=== Exercise goal ===
Pull out each line of the data below that contains the word "agent". Capital and lowercase letters must match.

=== Task inputs ===
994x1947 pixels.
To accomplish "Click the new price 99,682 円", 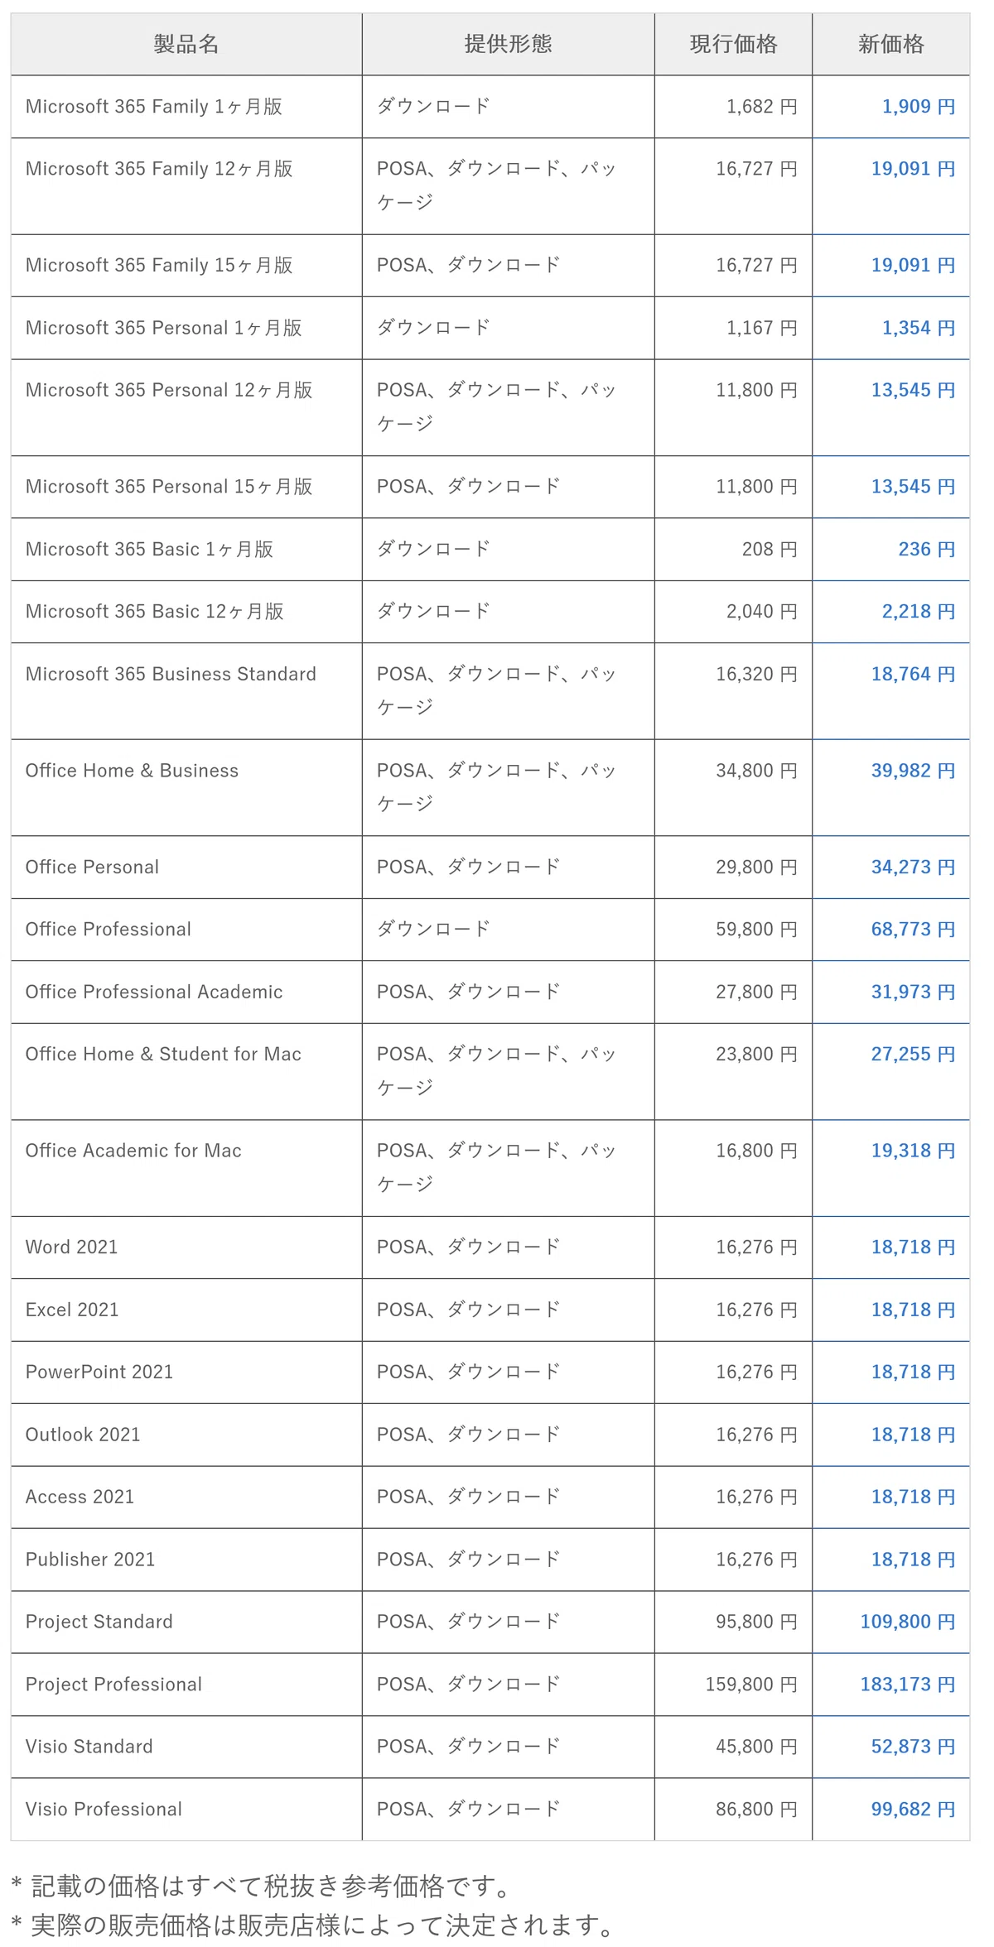I will [x=913, y=1810].
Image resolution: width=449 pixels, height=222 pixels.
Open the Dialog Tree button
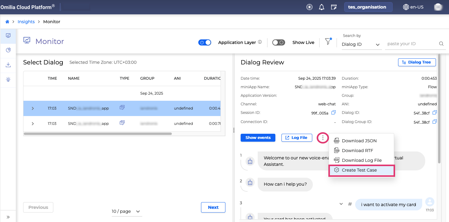coord(417,62)
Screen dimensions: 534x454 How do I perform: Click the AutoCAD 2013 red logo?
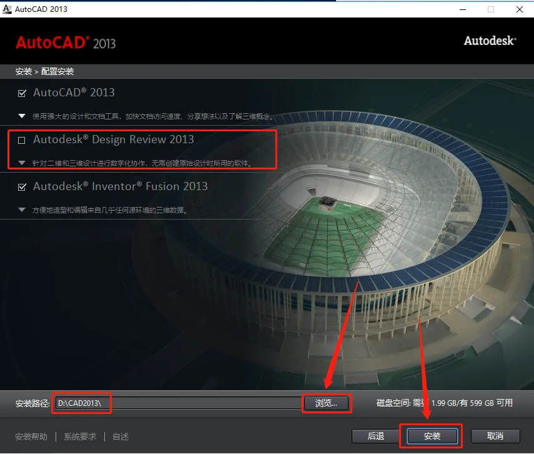(x=66, y=43)
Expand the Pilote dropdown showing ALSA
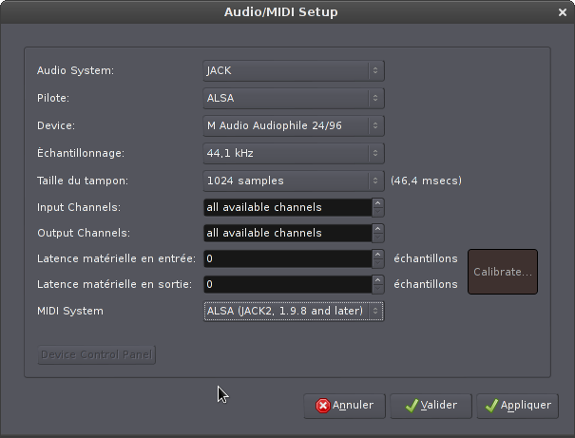 tap(294, 98)
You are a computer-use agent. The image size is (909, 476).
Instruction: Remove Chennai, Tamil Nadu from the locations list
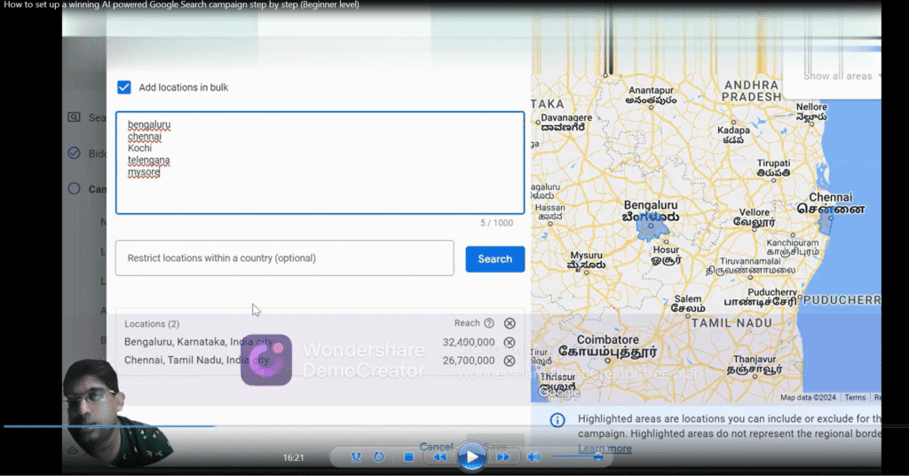coord(510,361)
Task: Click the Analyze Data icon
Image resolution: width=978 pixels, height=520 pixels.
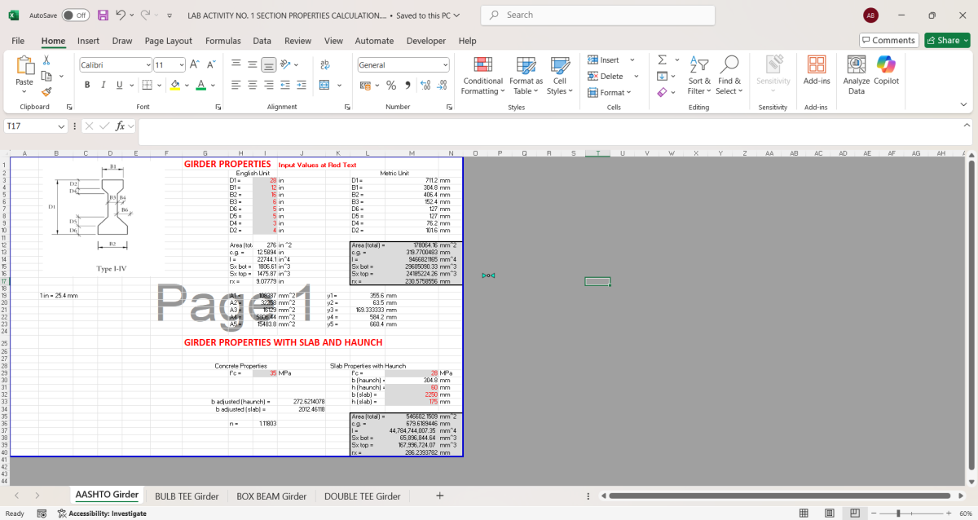Action: 856,75
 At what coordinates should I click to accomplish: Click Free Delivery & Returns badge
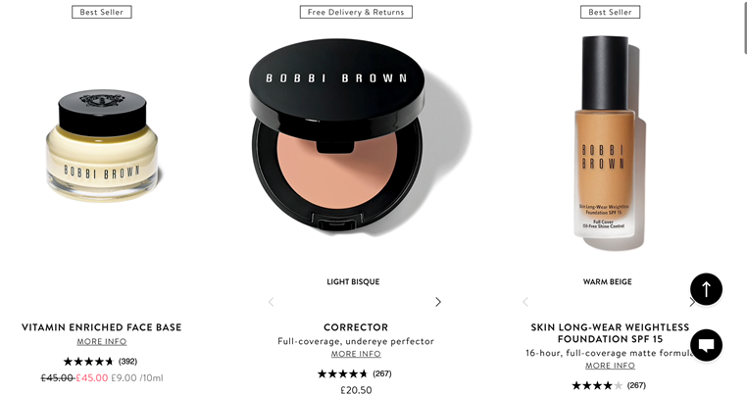tap(356, 12)
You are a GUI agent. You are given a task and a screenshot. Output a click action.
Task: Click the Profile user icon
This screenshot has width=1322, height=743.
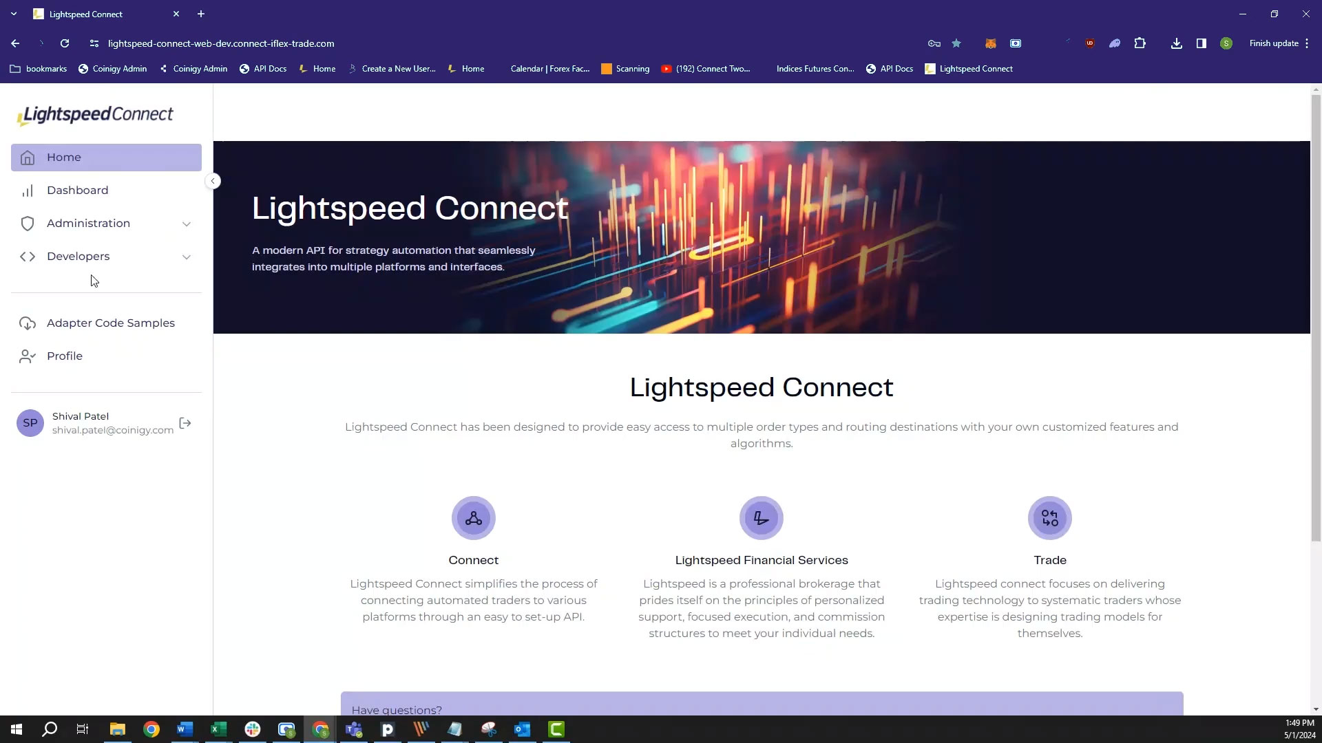(28, 356)
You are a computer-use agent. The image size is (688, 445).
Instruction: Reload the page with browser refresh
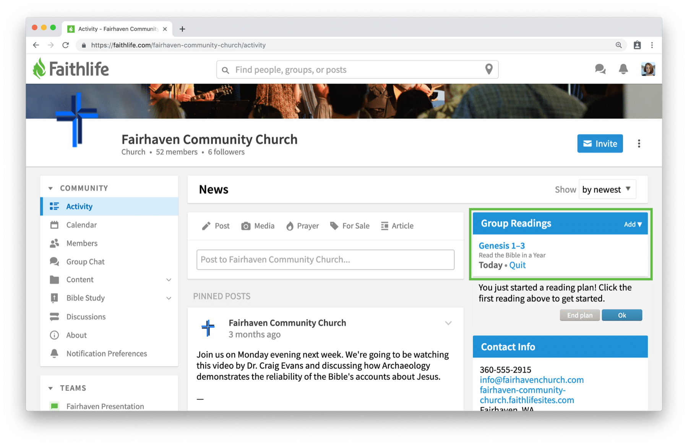(66, 45)
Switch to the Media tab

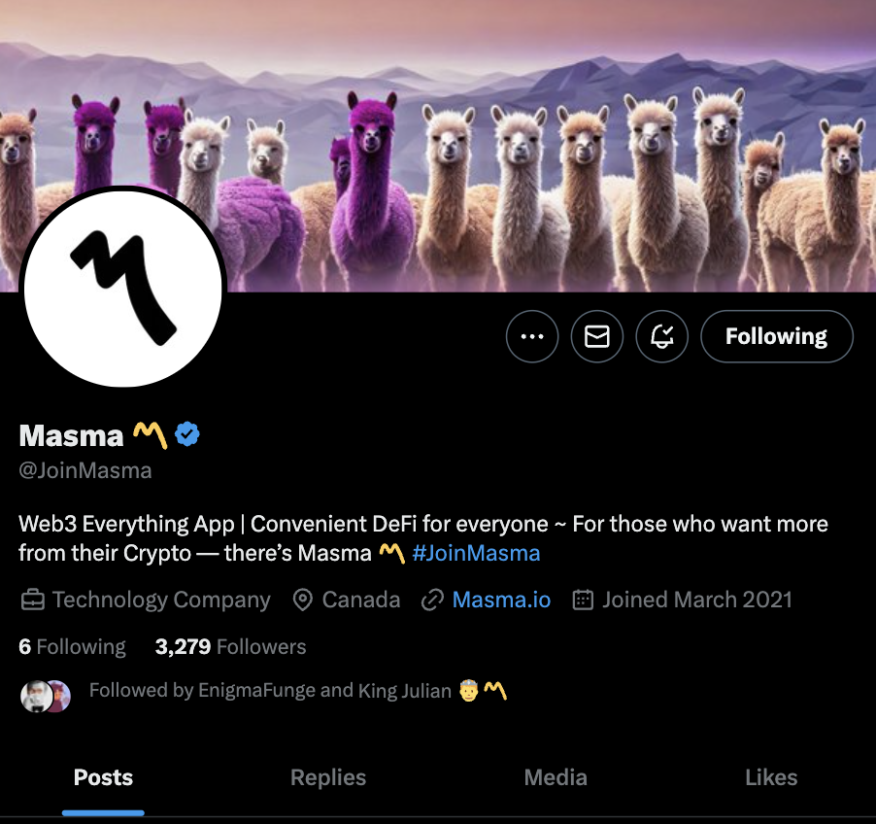pyautogui.click(x=556, y=777)
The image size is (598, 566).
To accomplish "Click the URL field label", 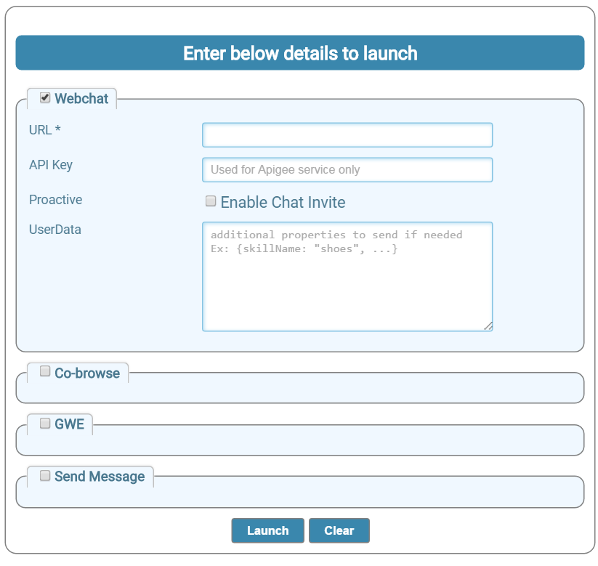I will (45, 130).
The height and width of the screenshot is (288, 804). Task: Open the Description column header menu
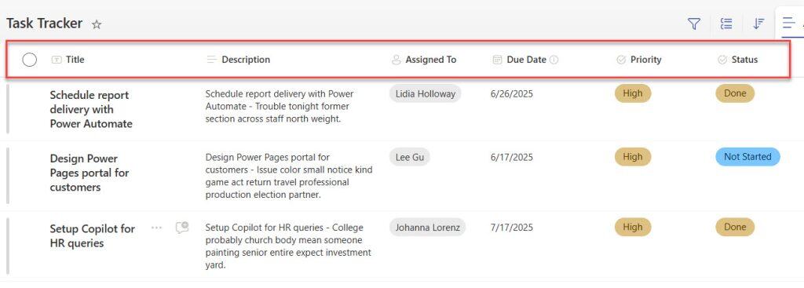(239, 60)
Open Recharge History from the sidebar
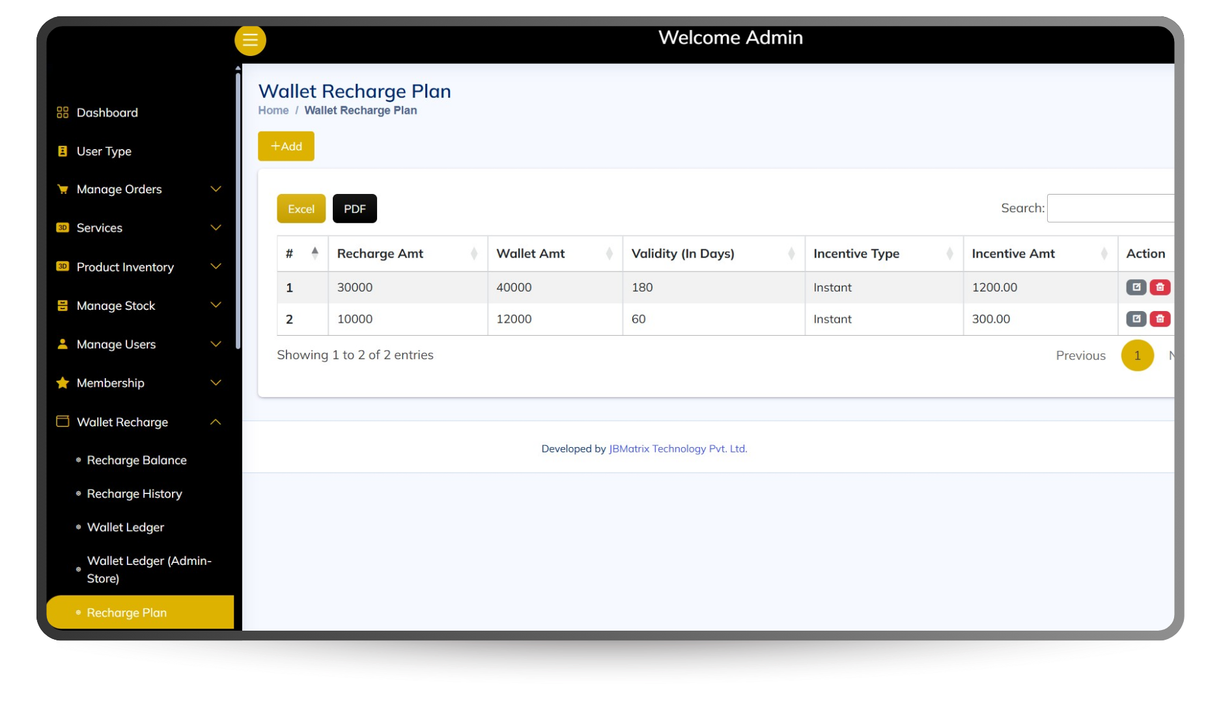 (134, 494)
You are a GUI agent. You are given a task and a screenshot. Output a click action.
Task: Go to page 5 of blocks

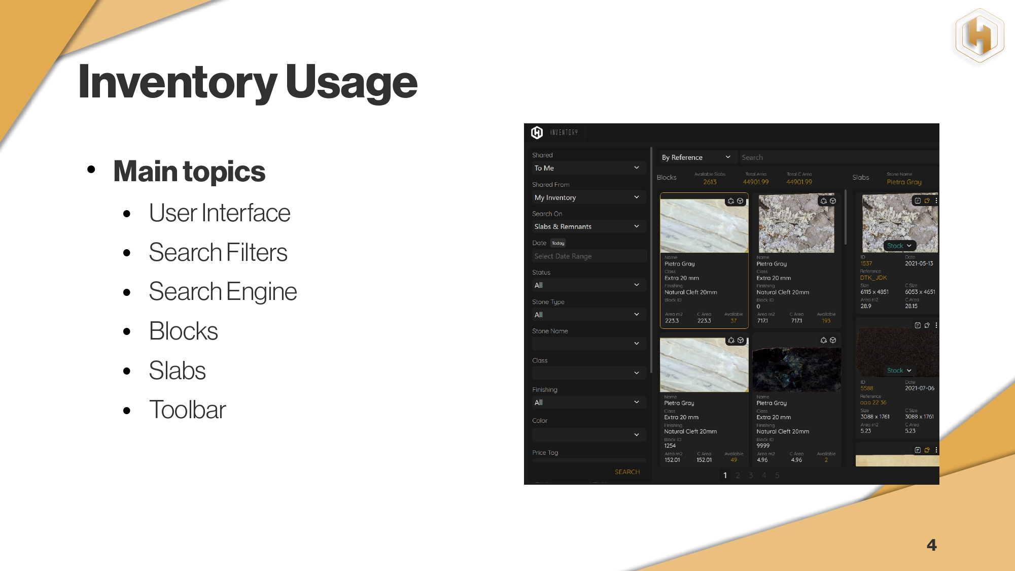tap(777, 476)
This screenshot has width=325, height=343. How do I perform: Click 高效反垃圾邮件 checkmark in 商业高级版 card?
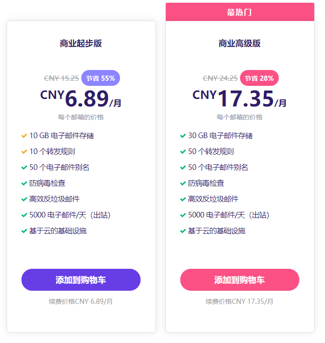point(183,199)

=== Reply ===
You are a computer-use agent. The image size is (909, 476).
You are a GUI agent. You are given a task and a screenshot. Output a click action.
You are a computer-use agent. The image size is (688, 445).
You are a GUI agent. You are given a task and a screenshot. Output a click action.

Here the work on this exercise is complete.